Intervention sur le premier bilan de la commission d'éthique de la région Ile-de-France

Publié le par François DAMERVAL

Mesdames les présidentes,

 

Donc pour parler d’éthique et du fer de lance de la campagne de Valérie Pécresse, nous disposons de 2 minutes et d’une question sur un document remis hier à 13:30 et qui est totalement creux. C’est un marqueur du traitement de l’opposition et c’est un aperçu de votre considération du traitement de l’éthique dans notre institution, c’est l’ADN de votre présidence Mme Pécresse à l’image de la dépossession du CR de tous ses pouvoirs.

 

Commençons par la création de cette commission par le biais d’une délibération qui au départ du processus nommait les membres puis dotait la commission de ses statuts. Oui une délibération qui incluait le nom des membres, normal ! Un entre soi ! Une nomination trop précoce avec une entorse à l’engagement n°6 de la charte. N’ayant pas les statuts de la commission d’éthique régionale puisque pas encore voté, il nous a été impossible de contacter de potentiels candidats pour postuler au sein de cette commission. Cette nomination aurait pu attendre la session suivante et être soumise à un vote aux 3/5ème comme le suggérait la HATVP avec une proposition de l’opposition.

 

La composition de cette commission parlons-en !  M. Philippe Bilger a pris régulièrement des positions politiques avérées sur des nombreux sujets qui concernent les affaires régionales (mise en cause d’un élu régional ou avis sur la politisation du film 120 battements par minute) autant que sur des sujets nationaux (amitié affichée à Robert Ménard ou considérations sur le terme de “Bamboula”) : comment gérez-vous les sujets politiques à la Commission d’éthique ? Comment décidez-vous ou non de prendre parti ? N’estimez-vous pas que la neutralité sur les sujets régionaux serait mieux à propos ?

 

Alors à quoi devrait ressembler une commission d’éthique selon nous :

- C’est une commission qui devrait avoir des moyens réglementaires et non au bon vouloir de l’exécutif ;

- c’est une commission qui devrait avoir des pouvoirs d’enquête ;

- c’est une commission qui devrait être un point de contact et pouvoir être saisie par tous les citoyens ;

 - c’est une commission qui devrait gérer les conflits d’intérêts des élus et la régulation des activités liées au lobbying, intégrant la gestion d’un registre de transparence ;

- c’est une commission qui devrait réguler la gestion du cumul des mandats, du clientélisme inhérent à ce cumul, et du juste équilibre entre les territoires ;

- c’est une commission qui aurait à vérifier la conformité par rapport à la loi comme tout citoyen concernant son logement et non de jouer sur les plus bas instincts de mise au pilori.

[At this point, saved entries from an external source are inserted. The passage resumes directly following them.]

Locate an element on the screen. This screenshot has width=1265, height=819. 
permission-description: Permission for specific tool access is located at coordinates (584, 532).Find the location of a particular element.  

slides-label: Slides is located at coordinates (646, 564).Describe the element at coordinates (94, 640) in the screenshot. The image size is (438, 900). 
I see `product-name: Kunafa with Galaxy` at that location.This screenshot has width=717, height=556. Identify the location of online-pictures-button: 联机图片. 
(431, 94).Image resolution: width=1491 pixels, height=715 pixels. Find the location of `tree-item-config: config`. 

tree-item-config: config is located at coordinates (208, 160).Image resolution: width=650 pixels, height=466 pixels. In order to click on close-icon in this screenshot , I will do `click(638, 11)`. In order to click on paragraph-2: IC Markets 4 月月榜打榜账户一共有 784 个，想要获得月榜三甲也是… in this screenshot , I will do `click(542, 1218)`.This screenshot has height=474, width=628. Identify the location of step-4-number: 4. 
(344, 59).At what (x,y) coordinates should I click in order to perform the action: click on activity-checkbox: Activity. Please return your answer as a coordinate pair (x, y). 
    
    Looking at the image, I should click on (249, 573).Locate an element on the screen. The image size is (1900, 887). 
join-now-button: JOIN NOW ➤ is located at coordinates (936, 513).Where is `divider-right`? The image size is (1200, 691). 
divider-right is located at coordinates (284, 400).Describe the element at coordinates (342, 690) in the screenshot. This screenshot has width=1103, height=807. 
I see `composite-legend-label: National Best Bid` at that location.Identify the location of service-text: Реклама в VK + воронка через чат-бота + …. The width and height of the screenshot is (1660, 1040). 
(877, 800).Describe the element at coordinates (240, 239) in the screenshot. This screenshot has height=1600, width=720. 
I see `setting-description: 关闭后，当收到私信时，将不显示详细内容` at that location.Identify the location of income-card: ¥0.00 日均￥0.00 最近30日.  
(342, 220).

Bref, pour nous, c’est une commission qui cultive l'indépendance, l'objectivité et l’exemplarité.

Force est de constater que ce n’est pas dans ce rapport que nous trouverons cela. La commission reconnait que l’article 12 est partiellement respecté. C’est dommage car depuis la dépossession du CR par la CP c’était la seule vraie avancée de la charte. Des questions, madame la présidente, nous en avons beaucoup. Nous vous en avons envoyé 7, et nous souhaitons que vous y répondiez et que ni notre parole ni la vôtre ne soit limitée dans le temps sur un sujet si important que la transparence et l'éthique. Elles portent sur vos moyens d'actions, vos relations avec le cabinet, les garanties de votre indépendance, ... Nous souhaitons y ajouter une 8ème question sur l’utilité d’un registre de transparence, dont l’absence est mentionnée en filigrane dans votre présentation et qui est retoqué par la présidente tous les ans.